A escolha deste título exige uma explicação, para que se torne transparente e simbólico e escapar, assim, ao ainda opaco significado de uma leitura rápida.

Ítaca é uma ilha do Mar Jónico, situada ao largo da Grécia. Mas pouco nos interessará essa informação de ordem geográfica. Importa, antes, a simbologia a ela associada.

Ítaca é a ilha onde, segundo a mitologia grega recolhida por Homero na sua ‘Odisseia’, vivia Ulisses, com a sua mulher, Penélope, e o filho, Telémaco, e da qual aquele se ausenta, durante cerca de vinte anos, para participar na célebre Guerra de Troia, travada entre gregos e troianos e ganha graças à destreza dos primeiros que introduziram, dentro das muralhas da cidade, o não menos célebre ‘cavalo de Troia’, no qual se escondiam os soldados.

Tantas figuras se entrelaçam nesta história… Cassandra, a mulher que tinha o poder de antecipar o futuro, mas que sofria os efeitos de uma maldição que impedia os outros de nela acreditarem; ou a célebre Helena, mulher de Menelau, que foi raptada por Páris, e que esteve na origem da referida guerra. Ou, ainda, Aquiles, aparentemente invulnerável, mas que no seu calcanhar se manifestava frágil, e tantas, tantas outras figuras que preenchem o imaginário coletivo ocidental…

Se tal era, já por si, suficiente para justificar a sua recuperação para encimar uma rubrica de reflexão, não é, ainda, por isto que decidimos atribuir a designação de ‘Regresso a Ítaca no sonho do Éden’ a esta secção.

▶ **Conjunto de dados**:
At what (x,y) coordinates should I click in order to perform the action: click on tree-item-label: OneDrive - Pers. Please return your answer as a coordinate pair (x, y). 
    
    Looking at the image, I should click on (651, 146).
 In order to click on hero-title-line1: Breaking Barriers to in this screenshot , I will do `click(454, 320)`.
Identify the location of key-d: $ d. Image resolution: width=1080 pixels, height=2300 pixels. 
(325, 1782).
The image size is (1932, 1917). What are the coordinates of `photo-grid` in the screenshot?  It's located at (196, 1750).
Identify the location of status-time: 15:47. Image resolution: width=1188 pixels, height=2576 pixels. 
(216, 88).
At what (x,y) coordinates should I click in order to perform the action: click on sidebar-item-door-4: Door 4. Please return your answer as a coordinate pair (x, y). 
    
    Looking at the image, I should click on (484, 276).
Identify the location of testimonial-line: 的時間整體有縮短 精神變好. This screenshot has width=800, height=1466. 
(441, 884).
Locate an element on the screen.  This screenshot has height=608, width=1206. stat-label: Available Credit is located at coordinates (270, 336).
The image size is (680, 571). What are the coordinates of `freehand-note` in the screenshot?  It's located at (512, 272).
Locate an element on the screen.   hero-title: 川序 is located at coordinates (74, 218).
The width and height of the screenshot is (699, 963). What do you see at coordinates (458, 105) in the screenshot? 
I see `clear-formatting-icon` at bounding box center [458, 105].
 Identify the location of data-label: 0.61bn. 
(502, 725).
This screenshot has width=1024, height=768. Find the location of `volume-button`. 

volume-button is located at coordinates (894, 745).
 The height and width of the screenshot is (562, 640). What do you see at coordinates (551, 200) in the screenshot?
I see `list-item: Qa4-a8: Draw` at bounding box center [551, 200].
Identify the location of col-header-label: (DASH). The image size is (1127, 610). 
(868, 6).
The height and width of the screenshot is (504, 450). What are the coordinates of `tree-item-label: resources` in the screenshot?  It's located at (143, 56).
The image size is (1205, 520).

▶ **O que se pede**:
Transcreva do excerto sobre Ítaca o trecho que começa em "Ítaca é uma" e vai até "escondiam os soldados.", incluindo estas palavras.

▶ **Resolução do exercício**:
Ítaca é uma ilha do Mar Jónico, situada ao largo da Grécia. Mas pouco nos interessará essa informação de ordem geográfica. Importa, antes, a simbologia a ela associada.

Ítaca é a ilha onde, segundo a mitologia grega recolhida por Homero na sua ‘Odisseia’, vivia Ulisses, com a sua mulher, Penélope, e o filho, Telémaco, e da qual aquele se ausenta, durante cerca de vinte anos, para participar na célebre Guerra de Troia, travada entre gregos e troianos e ganha graças à destreza dos primeiros que introduziram, dentro das muralhas da cidade, o não menos célebre ‘cavalo de Troia’, no qual se escondiam os soldados.